Liberal Member of Parliament Justin Trudeau
Credits: DARREN MAKOWICHUK/QMI AGENCY
I know it's not nice to call people names. And usually I reserve such mud-slinging for politicians' policies and not for the people themselves.
But Justin Trudeau is a special case. He has never given any indication, ever, that he is intellectually deeper than a millimetre.
Take his stance on gun control. Trudeau is in favour of the federal gun registry, unless of course you're opposed to it. Then he is very much opposed to it, too, just like you.
Last Friday in suburban Toronto, Trudeau surprised a lot of Canadians (including many of his own supporters) when he admitted "the long-gun registry, as it was, was a failure and I'm not going to resuscitate that."
He went further still, "I grew up with long guns, rifles and shotguns. ... I do not feel that there's any huge contradiction between keeping our cities safe from gun violence and gangs, and allowing this important facet of Canadian identity which is having a gun."
That's a very sensible position. From a Liberal. From a Trudeau, no less.
Since then, though, Trudeau has flip-flopped and backtracked, rescinded, reasserted and contradicted himself so often it's impossible to know whether there is even a kernel of intelligent thought in his gun policy.
Gun owners who are always on the lookout for intrusions on their right to own firearms were suspicious of Trudeau's words from the get-go. After all, he is the son of Pierre Trudeau, who not once, but twice (1969 and 1977) passed bills restricting Canadians' ability to buy and use guns.
They doubted Justin had had much contact with long guns as a youth. Even more dubious was his claim that "the RCMP guarding me had handguns and I got to play with them every now and then."
Really? The Mounties assigned to guard his father and family let him and his young siblings handle their pistols or revolvers? I find that hard to believe.
There was also the inconvenient fact that as an MP, Trudeau had voted to retain the gun registry every chance he had, including just months ago when the House of Commons was debating the Tory bill to close the registry.
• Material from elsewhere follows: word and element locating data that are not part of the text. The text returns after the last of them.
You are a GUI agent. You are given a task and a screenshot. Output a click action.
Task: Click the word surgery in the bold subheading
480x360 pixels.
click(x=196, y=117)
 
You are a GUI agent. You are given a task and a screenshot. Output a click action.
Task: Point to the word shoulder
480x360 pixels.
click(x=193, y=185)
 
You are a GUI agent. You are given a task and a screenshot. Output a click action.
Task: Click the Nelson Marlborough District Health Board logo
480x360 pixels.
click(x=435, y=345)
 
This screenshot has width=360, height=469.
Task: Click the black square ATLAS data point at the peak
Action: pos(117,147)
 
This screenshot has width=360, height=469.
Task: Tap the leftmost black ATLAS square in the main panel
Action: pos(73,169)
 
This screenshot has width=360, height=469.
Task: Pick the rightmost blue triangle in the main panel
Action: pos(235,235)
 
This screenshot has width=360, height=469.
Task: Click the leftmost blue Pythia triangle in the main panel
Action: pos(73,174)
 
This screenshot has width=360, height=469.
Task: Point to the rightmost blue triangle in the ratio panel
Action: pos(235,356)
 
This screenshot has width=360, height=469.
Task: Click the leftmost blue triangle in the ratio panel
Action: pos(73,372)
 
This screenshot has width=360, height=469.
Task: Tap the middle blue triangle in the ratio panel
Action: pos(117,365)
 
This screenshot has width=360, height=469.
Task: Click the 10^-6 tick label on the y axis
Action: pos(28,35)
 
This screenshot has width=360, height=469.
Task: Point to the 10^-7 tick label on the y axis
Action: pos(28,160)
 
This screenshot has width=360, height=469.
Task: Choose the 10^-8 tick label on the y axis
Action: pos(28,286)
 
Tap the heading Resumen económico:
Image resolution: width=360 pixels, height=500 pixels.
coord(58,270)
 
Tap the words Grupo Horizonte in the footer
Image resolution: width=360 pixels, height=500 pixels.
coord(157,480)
So it wasn't really too surprising when Trudeau reverted to form within days.
By Monday, when he was back in Quebec (where the registry was popular and where the provincial government is attempting to set up its own registry), Trudeau was taking pride in his pro-registry voting record.
"I voted to keep the firearms registry a few months ago and if we had a vote tomorrow I would vote once again to keep the long-gun registry," Trudeau told reporters during a campaign stop at a suburban Montreal mall.
Then he tried to define what he had meant in Ontario by the word "failure." In a mind-numbing exercise in intellectual bafflegab, Trudeau said "the definition of a failed public policy is the fact that the long-gun registry is no more... because it was so deeply divisive for far too many people, it no longer exists."
Does this mean we have to parse Justin's initial statement more carefully? Does this mean that when he said "the long-gun registry, as it was, was a failure," that he really means he could consider a new registry and other forms of gun control, just not the old registry?
Gun owners are worried that is what he means, and with good reason.
I suspect the mercurial, thoughts-blowing-in-the-breeze Trudeau has no commitment to the right of law-abiding Canadians to own guns and could easily be convinced to pursue new controls every bit as divisive and useless as the old registry.